Oh and ashton and parsons teething powders are great! try them.

Trimum2 · 08/01/2008 18:05

I don't mean to depress you but.... this happened to me at 4 months also. Thought we were doing so well doing from 11pm to 3... then 4 and a few times even 5am. Then went to 11... then 2.30 and then 5. 6 months now.. and we are still stuck to the feeding 3 times during the night.

He is normally breastfed and I definitely notice that he is taking less during the day and like you have tried everything to get him to take more. he just refuses to and pulls away. he is also teething and had a bit of silent reflux. The only times I can get him to take a decent amount of milk during the day is after a nap if he is still sleepy and we lie down on the bed (ie half asleep like at night!!!!)

I had to have someone look after him one night when he was 5 months old and he took 20oz during those 3 feeds. That was on top of an EBM bottle of 6oz at 7-ish. So from 6pm to 6am he had about 26oz of milk so its no wonder he isn't feeding much during the day! We are completely back to front now.

What do to... would also welcome the "answer" from anyone out there! HV said to feed him more during the day, so I have been offering him more often. But mostely he just pulls away and cries and more recently he is actively pushing the boob away.

I don't really want to use controlled crying at night as he is only 6 months and anyway with a 3 year old and a husband who gets up at 5am that isn't a practical solution at the moment even if I had the balls to try it. But maybe thats the only answer?
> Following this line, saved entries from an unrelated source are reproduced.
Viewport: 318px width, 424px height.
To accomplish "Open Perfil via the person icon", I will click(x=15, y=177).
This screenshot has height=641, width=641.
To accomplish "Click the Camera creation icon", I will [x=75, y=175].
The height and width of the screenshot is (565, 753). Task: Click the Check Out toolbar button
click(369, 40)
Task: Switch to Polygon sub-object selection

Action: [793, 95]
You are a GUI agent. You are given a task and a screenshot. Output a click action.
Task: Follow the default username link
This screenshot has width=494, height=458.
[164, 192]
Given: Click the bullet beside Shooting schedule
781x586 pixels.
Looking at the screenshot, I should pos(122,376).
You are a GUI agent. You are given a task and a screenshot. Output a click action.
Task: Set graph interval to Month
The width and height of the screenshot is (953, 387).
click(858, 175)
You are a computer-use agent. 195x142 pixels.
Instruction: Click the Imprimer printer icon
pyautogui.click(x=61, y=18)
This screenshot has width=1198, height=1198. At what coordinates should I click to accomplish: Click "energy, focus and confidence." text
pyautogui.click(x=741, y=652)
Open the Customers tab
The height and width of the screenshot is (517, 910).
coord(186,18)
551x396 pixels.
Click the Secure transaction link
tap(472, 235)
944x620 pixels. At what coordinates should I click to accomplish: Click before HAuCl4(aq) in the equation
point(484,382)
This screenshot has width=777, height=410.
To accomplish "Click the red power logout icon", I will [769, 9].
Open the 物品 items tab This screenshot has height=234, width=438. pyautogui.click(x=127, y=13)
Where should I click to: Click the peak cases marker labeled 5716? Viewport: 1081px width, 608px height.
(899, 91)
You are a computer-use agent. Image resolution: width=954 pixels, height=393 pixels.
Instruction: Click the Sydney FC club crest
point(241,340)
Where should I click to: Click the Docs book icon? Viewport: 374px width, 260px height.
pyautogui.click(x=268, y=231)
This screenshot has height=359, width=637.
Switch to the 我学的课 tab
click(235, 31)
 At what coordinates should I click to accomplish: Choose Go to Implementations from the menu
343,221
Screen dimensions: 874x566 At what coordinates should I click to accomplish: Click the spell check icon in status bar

I give him a bottle of EBM at 7pm and sometimes again at 10.30 / 11pm (if I can get it done before he wakes up, which is less than 50% of the time!), so that at least gives me to the comfort of knowing that he has taken a big feed.

He is 6 months now so we are just starting solids. I am presuming (praying!) that this will improve things. But when he keeps refusing milk during the day other than starving him at night I don't know what to do!

ReverseThePolarity · 08/01/2008 21:04

Naturelover,

My ds is another milk vampire, except he is nine months old. Feeding (and sometimes biting) during the night but very distractable during the day.

I do the same as you & feed lying down in darkened rooms etc. etc. but it doesn't make that much of a difference. He does feed a little longer when I pounce on him boobs akimbo the moment he wakes from a snooze; this might help you too?

A few suggestions.

Re: the being worn out. What time does dd go to bed? One thing that helped me was to put ds to bed between half six and half seven, which gives me much-needed "me time" before he wakes. I can use this to sit in a comfy chair & watch TV with dh, or have a warm bath, or if I am really knackered, go to bed early.

A bedtime routine helped him go a little longer before his first night waking; ITNG, massage, feed then book (so not fed to sleep) then cuddle to sleep. First and second time he cried a lot but only whilst I was holding him, so I didn't feel too bad; third time he went to sleep almost immediately and most nights still does. It means I get four even five hours in the evening.

Co-sleeping helps me with the night feeds too but I know this isn't for everyone.

Also I keep the lights dark at night so he learns to associate night with sleep; he now goes about four hours between night time feeds (although sometimes they roll into one and I wake up at seven barely remembering how often he's fed) whereas he was feeding two hourly.

I hate to say it, but weaning ds made no appreciable difference to his night time sleep. But the time in the evenings, and the co-sleeping made me much less worn out.

As for the teething, ds luckily never showed much signs of teething discomfort so I've no suggestions here!